Mark Haden, the executive director of the Multidisciplinary Association for Psychedelic Studies (MAPS) Canada and an adjunct professor at the University of British Columbia, agrees that markets can help push psychedelics forward socially. “They’ll be a huge number of people who want to improve treatments and a lot of people who want to make money and both will come together and legalization will move forward,” he told The GrowthOp earlier this year.

And while O’Leary sees the psychedelic market as purely medicinal, Linton says there is room for recreational companies, as well.

He is the chairman of the advisory board with Red Light Holland, an Ontario-based company that works in the production, growth and sale of magic truffles in markets where they are legal, like the Netherlands.

“My approach is if something exists on the planet, and people are using it and buying it, and the government ignores making it available and makes it into a criminal punishment to get it, that is, like, the worst public policy,” Linton says. “What you need to do is regulate it, monetize it, and educate, meaning make rules for where you can buy it, how often you buy it. Put some form of government tax on it, and then use the money that comes from the tax to explain to people why they might not want to use it.”

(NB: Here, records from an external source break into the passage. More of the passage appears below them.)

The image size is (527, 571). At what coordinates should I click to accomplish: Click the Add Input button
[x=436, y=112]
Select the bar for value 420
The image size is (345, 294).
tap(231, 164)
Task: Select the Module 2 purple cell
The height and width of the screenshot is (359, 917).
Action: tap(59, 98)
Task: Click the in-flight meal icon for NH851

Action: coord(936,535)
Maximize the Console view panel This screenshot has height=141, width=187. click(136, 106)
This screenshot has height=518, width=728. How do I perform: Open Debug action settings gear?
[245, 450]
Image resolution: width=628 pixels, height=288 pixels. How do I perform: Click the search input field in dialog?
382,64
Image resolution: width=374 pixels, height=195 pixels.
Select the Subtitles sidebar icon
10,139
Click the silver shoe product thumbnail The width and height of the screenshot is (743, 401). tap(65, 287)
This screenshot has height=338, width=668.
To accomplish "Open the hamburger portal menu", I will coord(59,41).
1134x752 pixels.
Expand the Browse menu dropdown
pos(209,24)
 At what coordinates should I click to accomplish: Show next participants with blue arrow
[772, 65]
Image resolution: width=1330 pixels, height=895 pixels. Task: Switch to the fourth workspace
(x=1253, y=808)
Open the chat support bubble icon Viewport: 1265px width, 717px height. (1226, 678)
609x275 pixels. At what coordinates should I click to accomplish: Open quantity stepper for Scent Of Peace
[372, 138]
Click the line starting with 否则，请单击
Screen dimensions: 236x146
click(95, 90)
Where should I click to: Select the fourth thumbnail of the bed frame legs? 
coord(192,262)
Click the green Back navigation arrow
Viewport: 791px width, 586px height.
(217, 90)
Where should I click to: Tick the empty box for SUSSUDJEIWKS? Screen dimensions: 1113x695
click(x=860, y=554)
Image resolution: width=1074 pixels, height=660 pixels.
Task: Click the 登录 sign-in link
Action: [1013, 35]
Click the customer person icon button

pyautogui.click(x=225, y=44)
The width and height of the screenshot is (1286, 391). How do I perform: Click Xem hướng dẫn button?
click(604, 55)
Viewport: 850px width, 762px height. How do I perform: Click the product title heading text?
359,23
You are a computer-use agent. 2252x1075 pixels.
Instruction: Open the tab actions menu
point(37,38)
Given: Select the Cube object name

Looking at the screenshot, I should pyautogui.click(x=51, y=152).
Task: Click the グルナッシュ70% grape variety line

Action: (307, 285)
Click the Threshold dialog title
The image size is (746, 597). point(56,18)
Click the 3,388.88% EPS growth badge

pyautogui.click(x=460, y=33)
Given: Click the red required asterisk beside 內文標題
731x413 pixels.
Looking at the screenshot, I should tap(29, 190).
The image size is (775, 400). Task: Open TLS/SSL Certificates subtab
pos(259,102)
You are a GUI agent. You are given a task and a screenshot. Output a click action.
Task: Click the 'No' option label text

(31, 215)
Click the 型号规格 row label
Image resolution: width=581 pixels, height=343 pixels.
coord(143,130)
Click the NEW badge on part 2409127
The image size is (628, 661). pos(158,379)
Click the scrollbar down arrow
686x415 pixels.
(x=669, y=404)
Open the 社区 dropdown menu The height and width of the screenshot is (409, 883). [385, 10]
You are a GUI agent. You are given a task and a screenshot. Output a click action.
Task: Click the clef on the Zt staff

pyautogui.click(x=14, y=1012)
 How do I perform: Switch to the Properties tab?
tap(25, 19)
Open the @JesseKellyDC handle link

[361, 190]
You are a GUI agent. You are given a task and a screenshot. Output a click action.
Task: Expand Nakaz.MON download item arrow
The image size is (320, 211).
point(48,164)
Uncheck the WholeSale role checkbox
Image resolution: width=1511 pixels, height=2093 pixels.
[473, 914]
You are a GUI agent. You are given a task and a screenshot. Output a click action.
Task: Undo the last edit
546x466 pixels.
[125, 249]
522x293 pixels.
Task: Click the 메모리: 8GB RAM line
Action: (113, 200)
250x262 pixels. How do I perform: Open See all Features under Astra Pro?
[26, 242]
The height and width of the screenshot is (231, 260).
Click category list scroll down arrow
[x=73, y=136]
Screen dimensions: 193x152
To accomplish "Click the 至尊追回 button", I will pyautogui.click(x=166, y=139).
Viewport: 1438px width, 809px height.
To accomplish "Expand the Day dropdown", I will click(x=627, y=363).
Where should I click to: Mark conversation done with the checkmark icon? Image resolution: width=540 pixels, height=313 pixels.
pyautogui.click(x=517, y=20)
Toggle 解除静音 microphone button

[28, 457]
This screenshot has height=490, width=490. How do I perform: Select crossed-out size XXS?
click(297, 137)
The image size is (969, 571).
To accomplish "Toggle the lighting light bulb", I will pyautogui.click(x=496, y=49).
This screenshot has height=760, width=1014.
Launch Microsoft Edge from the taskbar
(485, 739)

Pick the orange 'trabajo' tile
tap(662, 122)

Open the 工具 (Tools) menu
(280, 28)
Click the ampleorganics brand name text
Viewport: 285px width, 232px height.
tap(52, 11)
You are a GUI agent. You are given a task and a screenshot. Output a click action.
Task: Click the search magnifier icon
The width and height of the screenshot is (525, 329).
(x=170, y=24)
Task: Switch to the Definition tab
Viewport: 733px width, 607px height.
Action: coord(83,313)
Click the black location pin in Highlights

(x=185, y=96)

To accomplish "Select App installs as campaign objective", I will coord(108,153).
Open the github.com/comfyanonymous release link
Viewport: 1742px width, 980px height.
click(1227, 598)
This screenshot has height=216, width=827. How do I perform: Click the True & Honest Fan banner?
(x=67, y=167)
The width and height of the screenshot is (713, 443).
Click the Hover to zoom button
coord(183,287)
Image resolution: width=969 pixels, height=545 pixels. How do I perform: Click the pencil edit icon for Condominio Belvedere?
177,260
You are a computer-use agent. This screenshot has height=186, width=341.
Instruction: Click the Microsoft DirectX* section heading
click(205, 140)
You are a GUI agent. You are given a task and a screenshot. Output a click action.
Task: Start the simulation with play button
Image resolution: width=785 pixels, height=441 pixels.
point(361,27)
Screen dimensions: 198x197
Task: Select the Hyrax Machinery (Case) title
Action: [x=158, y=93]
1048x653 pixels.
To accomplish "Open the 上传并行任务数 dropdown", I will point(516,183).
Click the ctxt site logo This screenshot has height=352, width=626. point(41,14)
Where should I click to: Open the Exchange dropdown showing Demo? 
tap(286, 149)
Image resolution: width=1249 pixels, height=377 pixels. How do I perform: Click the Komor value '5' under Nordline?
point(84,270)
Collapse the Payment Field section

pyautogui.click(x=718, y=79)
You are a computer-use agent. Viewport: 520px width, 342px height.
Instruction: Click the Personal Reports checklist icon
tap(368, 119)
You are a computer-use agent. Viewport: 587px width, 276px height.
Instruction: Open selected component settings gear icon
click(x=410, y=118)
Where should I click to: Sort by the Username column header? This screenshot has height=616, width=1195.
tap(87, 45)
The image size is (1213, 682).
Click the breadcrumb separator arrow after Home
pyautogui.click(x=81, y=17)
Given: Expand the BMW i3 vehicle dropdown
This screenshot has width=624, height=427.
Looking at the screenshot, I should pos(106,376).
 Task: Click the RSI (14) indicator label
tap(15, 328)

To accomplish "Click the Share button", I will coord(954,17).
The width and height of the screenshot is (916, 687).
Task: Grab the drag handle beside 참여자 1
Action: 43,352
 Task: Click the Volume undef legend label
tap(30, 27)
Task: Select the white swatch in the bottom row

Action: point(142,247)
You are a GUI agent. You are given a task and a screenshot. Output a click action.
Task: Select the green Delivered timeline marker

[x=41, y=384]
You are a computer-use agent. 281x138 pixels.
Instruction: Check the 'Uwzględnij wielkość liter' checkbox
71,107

Sixteen months after he was fired from Canopy, Linton says he’s “pretty happy” with where he’s landed and his position in both the cannabis and psychedelic sectors. But he’s not done.

Constantly on his mind these days, he says, is the disruptive potential of hemp.

“It’s one of these crops that every day I learn new stuff you can make from it. I’m not talking like bracelets and socks; I’m talking about super flexible bumpers for cars. Unbelievably light and strong and crash-resistant components of car seats. Interesting foods that I think will disrupt the whole vegan and vegetarian food chain.”

Hemp, he says, got a bad rap, and while the 2018 U.S. Farm bill legalized the crop and kick-started some growth in the industry, for now, it remains a small sector with limited infrastructure.

Linton expects the future could be better. The story of hemp, much like his own, is still being written.